Осенний лес люблю.
Под музыку Джорджа харрисона из "Тройного Альбома".
Вот сойка, словно дух осени, скачет по ветке, покажет в полете нижнее оперение - белую сорочку - и скроется в лесу.
Ни души. Только лужи или солнце ударит в зрачок, и остатки дождя висят на концах еловых ветвей.
Нравится мне и щучье озеро с грустным видом на воду, когда с девушкой сидишь на сосновой скамейке, вынимает из волос сосновые шишки.
Но больше мне нравится идти за ней по осеннему лесу, наступая на листья.
Прорезиненным сапогом.
Словно на привязи, взгляд прикасается к пяткам, к шапочке волос в освещении гладком.
Свет из-под ног.
Земля оделась в кожу листьев, какой-нибудь зверек.
Из норки не свистнет.
Мы перед муравейником в человеческий рост останавливаемся.
Грудой там свалены маленькие животные.
Мы рисуем руками осенний воздух, рисуем корзинку в руке.
А невдалеке.
Дышат на земле легкие - листья.
Лес осенью вовсе не грустный.
Из уст листьев вырывается пар дыханья.
Здесь легко потерять человеческое сознанье.
Картины детства возникают в хрупких ветках.
На них не хватает белок.
Мы вино осени в пустынном погребе леса пробуем.
Стоят бутылки - деревья.
Впечатления сжались до листа с зазубренными краями, внутри тельца бушует шуршанье.
Овал лица с прической, бьющейся в истерике по лесу.

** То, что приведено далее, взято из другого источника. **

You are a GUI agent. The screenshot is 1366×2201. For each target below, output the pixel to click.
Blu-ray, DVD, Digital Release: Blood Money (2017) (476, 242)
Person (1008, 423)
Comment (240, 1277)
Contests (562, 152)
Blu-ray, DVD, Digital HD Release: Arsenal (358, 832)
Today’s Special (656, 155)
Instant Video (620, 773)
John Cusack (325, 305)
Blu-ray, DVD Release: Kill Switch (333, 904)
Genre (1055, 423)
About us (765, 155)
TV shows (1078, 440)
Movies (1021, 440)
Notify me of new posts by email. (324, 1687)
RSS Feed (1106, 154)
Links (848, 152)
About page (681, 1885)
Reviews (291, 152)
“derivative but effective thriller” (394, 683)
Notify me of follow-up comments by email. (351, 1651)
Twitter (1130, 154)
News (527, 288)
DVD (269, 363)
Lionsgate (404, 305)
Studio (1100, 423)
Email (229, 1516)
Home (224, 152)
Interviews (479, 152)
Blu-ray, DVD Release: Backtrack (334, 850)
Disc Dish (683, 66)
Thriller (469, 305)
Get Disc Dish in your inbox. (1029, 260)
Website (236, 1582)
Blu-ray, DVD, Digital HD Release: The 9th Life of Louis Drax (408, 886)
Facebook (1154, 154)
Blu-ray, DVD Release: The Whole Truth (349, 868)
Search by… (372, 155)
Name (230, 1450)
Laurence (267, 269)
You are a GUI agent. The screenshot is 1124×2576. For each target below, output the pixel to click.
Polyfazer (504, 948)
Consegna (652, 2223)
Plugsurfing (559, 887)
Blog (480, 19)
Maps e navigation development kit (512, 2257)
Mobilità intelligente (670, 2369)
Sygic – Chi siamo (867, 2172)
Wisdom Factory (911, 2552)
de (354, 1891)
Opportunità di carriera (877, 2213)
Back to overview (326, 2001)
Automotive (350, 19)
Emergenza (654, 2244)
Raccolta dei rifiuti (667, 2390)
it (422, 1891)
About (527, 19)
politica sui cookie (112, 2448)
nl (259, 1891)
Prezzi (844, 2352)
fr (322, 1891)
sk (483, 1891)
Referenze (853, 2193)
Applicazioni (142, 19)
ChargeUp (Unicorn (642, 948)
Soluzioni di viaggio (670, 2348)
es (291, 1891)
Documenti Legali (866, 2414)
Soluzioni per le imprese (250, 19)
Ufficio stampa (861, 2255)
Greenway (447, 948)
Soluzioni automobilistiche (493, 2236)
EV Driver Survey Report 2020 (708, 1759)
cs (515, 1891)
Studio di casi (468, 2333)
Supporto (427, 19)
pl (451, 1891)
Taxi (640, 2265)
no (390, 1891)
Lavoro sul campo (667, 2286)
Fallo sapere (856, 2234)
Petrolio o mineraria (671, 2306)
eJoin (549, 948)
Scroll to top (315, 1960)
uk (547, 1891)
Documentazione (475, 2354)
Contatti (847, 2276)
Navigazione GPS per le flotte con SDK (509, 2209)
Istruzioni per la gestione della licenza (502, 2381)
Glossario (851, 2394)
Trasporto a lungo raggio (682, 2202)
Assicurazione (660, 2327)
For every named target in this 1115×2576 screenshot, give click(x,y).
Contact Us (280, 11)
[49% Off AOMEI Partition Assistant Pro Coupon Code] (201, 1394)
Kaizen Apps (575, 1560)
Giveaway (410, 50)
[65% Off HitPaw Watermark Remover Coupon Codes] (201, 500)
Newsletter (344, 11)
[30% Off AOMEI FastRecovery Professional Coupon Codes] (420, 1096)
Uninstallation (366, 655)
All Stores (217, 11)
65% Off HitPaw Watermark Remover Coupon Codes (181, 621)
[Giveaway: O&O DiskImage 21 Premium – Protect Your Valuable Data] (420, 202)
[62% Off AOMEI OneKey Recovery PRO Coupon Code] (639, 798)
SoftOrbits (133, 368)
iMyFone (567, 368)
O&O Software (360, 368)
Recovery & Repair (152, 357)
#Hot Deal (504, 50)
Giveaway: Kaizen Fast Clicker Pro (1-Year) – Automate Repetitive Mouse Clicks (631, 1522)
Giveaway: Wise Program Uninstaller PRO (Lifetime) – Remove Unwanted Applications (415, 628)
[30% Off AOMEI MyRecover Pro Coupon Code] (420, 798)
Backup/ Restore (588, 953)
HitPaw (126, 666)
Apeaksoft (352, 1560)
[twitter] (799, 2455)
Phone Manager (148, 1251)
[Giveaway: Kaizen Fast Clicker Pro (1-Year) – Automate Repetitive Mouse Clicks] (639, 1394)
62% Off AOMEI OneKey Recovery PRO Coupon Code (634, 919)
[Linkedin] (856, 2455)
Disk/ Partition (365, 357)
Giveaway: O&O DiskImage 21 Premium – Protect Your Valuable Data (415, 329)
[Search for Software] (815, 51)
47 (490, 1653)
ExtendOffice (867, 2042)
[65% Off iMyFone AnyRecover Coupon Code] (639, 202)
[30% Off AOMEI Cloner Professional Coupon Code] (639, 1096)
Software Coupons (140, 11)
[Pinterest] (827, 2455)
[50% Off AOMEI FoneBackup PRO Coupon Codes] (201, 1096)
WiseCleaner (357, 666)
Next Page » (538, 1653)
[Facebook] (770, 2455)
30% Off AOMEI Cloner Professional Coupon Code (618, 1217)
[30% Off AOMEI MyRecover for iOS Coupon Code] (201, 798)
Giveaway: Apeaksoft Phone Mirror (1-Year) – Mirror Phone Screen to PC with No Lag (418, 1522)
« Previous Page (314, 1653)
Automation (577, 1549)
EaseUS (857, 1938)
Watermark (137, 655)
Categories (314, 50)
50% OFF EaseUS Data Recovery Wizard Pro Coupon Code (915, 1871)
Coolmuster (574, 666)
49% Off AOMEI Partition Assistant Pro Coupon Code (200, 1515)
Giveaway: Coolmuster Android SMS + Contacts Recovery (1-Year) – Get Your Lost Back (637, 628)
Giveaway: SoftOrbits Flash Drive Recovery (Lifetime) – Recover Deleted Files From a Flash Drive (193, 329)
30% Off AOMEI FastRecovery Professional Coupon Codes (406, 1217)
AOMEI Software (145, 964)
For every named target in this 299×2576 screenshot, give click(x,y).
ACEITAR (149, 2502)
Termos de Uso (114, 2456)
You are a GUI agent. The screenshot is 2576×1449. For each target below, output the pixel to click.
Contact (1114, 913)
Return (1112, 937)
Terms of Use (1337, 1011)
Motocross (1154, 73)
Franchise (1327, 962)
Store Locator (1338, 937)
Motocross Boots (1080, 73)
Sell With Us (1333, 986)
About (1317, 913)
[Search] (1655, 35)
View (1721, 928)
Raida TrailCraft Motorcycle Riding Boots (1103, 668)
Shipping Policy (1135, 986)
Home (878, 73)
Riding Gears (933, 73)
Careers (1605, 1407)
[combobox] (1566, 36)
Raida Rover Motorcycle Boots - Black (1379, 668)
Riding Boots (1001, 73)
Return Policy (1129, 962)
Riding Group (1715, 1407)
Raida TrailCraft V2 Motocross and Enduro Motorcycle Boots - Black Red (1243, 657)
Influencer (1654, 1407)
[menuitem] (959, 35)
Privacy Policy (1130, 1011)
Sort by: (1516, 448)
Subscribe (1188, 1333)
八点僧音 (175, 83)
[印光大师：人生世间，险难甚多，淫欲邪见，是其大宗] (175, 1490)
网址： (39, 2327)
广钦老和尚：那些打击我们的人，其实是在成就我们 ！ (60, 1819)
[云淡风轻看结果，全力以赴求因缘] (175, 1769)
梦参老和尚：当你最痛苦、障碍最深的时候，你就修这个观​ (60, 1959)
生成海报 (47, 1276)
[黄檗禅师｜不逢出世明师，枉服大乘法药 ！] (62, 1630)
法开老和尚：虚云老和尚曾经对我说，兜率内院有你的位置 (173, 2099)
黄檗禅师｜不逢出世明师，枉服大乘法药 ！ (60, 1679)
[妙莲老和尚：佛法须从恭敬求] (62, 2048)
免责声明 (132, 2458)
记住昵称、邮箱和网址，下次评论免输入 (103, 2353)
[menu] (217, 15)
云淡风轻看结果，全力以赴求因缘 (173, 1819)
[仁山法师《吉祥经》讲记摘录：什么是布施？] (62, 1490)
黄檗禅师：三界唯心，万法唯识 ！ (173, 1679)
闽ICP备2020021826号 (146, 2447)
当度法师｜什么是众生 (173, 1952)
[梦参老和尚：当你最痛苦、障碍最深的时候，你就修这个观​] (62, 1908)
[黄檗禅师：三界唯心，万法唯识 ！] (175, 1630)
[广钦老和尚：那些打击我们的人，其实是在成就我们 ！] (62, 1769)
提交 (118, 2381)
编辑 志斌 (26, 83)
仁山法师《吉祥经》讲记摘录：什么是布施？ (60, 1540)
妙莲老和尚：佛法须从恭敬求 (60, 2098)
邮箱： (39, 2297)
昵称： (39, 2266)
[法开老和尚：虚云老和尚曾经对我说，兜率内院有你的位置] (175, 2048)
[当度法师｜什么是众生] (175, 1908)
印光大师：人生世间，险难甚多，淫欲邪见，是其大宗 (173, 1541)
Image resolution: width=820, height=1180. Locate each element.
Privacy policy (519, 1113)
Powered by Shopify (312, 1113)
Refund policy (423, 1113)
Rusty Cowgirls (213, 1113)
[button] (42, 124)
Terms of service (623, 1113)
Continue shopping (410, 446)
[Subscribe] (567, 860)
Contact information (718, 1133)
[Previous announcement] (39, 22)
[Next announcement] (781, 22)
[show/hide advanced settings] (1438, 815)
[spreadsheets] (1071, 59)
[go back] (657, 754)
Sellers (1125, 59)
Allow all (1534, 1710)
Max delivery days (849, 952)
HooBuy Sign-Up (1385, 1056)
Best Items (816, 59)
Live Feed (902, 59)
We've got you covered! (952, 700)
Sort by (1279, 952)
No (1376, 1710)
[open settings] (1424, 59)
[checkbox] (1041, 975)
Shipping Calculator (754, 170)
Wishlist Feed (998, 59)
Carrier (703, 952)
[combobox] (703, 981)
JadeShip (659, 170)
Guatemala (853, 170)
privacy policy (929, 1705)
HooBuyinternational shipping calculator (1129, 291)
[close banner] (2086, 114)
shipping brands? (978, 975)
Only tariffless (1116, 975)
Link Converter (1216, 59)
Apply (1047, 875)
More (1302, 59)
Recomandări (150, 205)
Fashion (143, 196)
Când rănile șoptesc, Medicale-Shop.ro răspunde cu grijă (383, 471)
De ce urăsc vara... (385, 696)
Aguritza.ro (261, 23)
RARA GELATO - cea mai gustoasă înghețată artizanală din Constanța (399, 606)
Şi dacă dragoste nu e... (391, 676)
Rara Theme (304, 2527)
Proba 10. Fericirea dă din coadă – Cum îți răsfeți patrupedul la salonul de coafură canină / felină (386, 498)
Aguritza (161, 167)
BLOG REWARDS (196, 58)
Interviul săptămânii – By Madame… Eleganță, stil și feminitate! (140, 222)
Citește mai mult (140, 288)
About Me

Зрачок изображает негритянку - поэтессу.
На складочку возле губ нападает птица разговора.
И время торопится: "Скоро ты Увидишь Лесную Сестру".
Мы так далеки друг от друга в этом блужданьи, словно две статуи, поставленные в разных концах сада.
Ресницы мои твои ноги плющом винограда оплели.
Мы замечаем каждое дрожащее письмо - листик.
В осеннем лесу только земля.
Шуршит листьями об уши.
Девушка наклоняется и срывает серушку.
Огромные дачи вырастают из отогнутого века, которые забыли о присутствии человека.
Девушка - льдинка тает под моими ногтями. Стала прозрачной бело - грязная кожа березы. Осенний лес делает нам наркозы ветвями - шприцами. Засыпаем в лесу в обнимку с прической и лукошком до новой весны. (Василий Филиппов, осень 1984).